#### Instruction
Can you render the material as a Markdown table with the columns Row and Line, starting with its first line and going on through the line containing "point(320,146)", with each row holding a number and one line and blank lines left out?
....................
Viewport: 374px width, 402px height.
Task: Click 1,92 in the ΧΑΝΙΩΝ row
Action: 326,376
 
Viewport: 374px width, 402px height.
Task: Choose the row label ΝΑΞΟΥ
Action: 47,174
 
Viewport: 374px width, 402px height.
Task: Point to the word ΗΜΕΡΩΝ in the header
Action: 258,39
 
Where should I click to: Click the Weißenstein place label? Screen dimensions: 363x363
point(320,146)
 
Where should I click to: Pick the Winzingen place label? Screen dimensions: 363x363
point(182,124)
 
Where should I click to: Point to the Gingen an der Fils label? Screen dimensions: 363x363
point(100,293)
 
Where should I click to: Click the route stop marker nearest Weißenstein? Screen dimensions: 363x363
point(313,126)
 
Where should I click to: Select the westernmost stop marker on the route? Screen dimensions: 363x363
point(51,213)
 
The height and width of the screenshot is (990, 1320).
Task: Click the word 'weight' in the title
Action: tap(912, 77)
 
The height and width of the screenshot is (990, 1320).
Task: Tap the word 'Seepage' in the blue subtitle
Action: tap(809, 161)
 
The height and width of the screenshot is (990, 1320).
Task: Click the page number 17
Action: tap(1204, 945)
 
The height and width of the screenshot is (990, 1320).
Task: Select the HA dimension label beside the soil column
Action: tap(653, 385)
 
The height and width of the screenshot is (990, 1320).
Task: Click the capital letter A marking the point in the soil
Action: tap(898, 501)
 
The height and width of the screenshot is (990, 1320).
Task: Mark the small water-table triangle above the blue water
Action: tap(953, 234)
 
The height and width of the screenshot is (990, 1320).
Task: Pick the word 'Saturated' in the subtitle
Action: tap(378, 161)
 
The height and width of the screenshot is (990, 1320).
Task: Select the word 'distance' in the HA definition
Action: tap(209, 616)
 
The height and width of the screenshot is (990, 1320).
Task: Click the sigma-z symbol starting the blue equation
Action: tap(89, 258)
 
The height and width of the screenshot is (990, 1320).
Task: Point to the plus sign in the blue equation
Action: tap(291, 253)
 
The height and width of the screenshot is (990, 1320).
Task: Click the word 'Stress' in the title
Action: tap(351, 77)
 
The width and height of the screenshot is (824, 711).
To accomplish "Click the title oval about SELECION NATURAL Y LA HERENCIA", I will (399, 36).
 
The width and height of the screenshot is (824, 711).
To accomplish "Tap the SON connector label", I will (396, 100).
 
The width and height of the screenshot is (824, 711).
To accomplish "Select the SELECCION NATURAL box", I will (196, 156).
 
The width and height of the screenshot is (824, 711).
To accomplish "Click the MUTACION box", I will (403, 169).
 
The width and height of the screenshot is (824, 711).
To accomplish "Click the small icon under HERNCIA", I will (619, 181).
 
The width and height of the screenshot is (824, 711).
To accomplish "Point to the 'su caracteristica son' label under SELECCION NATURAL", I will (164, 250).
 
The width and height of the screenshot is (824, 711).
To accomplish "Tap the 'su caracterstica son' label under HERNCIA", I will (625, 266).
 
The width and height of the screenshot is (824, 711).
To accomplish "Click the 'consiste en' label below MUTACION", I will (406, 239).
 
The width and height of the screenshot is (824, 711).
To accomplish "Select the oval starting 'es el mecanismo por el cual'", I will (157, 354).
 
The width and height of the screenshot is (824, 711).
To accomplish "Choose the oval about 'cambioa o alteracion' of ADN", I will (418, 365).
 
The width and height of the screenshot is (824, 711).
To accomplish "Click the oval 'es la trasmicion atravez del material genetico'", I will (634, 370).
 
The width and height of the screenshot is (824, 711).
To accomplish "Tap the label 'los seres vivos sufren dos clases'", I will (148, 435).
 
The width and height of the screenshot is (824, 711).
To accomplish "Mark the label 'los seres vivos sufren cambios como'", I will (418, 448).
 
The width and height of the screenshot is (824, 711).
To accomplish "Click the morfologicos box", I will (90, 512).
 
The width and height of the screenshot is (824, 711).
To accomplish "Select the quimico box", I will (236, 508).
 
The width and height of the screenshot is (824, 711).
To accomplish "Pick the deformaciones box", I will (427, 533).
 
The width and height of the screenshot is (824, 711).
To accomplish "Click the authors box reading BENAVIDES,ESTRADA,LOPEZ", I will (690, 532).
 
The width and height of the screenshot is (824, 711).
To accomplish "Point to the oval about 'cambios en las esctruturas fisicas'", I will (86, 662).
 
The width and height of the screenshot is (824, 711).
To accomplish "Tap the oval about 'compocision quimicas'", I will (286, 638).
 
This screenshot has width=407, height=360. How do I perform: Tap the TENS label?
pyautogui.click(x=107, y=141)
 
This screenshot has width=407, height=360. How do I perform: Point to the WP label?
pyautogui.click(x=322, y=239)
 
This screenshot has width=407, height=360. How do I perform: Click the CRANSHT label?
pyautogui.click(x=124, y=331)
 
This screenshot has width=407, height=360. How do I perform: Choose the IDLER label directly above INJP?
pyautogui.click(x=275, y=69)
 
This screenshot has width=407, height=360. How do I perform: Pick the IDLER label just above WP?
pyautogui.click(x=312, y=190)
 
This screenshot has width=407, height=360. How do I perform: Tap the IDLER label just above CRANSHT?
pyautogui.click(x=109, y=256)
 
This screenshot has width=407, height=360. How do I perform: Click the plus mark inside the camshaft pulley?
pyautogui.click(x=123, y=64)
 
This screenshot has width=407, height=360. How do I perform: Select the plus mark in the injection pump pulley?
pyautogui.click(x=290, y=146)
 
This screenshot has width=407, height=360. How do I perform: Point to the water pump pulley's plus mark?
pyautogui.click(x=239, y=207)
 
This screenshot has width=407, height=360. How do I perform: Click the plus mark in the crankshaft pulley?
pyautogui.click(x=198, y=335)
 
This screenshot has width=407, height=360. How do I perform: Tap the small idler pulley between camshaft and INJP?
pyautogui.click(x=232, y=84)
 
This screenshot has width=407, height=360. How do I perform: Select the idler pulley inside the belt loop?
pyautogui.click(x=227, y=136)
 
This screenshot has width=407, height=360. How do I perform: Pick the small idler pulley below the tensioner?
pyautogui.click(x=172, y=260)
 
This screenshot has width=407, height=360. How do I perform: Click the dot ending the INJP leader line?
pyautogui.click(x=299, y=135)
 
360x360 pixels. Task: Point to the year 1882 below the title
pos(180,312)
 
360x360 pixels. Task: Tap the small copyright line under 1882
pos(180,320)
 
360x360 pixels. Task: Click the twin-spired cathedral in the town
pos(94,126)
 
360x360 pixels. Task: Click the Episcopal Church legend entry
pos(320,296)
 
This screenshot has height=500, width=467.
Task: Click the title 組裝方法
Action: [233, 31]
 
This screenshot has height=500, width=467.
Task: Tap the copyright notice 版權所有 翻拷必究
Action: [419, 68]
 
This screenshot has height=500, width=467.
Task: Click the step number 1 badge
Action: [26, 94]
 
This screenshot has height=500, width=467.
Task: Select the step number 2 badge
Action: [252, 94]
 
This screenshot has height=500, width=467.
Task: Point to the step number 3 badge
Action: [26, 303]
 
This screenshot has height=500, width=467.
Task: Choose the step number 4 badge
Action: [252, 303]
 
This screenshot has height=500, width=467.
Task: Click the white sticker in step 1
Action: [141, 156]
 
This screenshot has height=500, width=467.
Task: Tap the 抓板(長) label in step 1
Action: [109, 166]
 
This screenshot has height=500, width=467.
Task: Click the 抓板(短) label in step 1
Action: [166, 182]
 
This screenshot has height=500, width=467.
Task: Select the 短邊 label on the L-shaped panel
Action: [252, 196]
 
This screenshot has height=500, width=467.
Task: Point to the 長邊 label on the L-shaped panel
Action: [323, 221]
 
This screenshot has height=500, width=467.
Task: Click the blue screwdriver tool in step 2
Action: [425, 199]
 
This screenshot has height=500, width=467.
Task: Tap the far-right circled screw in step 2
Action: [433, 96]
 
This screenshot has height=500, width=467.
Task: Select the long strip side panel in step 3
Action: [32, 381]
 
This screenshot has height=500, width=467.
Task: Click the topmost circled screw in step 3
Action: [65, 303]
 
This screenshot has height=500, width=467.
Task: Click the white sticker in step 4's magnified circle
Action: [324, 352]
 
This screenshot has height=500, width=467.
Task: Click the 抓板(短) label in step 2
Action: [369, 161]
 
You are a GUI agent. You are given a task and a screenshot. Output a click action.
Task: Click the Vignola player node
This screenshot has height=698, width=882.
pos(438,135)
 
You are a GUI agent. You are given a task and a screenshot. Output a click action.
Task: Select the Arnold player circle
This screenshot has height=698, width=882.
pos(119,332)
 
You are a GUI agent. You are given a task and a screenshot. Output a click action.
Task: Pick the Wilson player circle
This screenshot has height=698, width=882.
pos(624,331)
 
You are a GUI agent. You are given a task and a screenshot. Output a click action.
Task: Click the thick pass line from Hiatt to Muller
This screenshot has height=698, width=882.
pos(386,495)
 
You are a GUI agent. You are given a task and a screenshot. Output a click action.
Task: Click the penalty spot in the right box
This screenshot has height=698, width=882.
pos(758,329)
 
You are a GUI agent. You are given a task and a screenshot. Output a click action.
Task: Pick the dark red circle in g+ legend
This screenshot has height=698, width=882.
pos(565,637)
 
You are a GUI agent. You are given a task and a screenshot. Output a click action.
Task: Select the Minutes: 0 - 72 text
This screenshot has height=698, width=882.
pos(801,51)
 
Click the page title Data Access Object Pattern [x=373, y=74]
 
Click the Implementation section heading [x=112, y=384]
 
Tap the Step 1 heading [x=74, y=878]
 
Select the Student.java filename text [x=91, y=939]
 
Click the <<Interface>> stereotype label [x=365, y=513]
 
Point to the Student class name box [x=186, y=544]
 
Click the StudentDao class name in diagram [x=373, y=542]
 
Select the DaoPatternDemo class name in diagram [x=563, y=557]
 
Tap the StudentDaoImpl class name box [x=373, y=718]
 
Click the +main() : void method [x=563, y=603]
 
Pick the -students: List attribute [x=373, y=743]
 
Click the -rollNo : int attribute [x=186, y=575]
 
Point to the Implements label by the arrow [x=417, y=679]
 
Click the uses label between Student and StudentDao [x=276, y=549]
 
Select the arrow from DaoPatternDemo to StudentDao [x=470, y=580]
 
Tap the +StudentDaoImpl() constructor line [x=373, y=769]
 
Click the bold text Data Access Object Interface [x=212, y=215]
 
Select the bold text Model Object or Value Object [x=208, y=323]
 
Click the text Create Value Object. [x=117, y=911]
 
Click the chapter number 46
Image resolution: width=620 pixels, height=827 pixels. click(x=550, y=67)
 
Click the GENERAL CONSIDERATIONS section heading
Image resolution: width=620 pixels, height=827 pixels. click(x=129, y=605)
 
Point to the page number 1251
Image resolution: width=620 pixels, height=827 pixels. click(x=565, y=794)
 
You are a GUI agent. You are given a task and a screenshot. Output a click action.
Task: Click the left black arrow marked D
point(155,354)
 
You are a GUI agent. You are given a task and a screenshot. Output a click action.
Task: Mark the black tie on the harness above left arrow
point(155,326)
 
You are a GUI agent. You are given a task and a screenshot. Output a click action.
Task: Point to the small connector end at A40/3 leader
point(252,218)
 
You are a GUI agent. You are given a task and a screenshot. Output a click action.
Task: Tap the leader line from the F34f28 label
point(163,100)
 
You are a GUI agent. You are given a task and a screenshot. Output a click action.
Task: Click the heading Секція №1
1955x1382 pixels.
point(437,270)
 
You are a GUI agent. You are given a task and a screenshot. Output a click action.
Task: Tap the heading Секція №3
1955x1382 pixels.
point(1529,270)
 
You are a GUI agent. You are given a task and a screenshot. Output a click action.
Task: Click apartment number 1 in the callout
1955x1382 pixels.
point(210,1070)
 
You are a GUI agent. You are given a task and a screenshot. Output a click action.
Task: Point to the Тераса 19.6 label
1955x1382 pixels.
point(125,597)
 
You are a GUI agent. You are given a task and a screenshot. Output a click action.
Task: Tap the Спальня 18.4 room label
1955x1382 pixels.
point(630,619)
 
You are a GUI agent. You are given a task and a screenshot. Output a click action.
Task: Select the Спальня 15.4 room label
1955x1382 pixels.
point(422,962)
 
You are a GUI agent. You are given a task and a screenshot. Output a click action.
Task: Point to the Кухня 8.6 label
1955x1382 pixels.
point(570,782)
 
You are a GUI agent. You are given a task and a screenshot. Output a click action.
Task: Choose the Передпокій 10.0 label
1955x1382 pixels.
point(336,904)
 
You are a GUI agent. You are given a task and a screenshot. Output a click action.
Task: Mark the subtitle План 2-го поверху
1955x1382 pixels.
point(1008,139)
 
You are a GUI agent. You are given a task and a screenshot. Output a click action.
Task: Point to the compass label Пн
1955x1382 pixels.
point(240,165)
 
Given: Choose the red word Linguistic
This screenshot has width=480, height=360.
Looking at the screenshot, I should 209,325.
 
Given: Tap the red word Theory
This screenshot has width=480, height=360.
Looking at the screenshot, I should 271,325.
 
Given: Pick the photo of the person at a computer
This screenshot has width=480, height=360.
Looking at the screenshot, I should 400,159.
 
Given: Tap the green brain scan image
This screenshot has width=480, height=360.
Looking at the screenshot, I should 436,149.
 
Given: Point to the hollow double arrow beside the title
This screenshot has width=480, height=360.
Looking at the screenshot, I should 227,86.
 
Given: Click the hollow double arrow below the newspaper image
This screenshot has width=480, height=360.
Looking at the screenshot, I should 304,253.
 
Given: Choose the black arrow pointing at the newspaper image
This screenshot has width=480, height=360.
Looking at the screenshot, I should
....................
#### Reply to the task
| Row | Line |
|---|---|
| 1 | Viewport: 374px width, 402px height. |
| 2 | Task: Click 1,92 in the ΧΑΝΙΩΝ row |
| 3 | Action: 326,376 |
| 4 | Viewport: 374px width, 402px height. |
| 5 | Task: Choose the row label ΝΑΞΟΥ |
| 6 | Action: 47,174 |
| 7 | Viewport: 374px width, 402px height. |
| 8 | Task: Point to the word ΗΜΕΡΩΝ in the header |
| 9 | Action: 258,39 |
| 10 | Where should I click to: Click the Weißenstein place label? Screen dimensions: 363x363 |
| 11 | point(320,146) |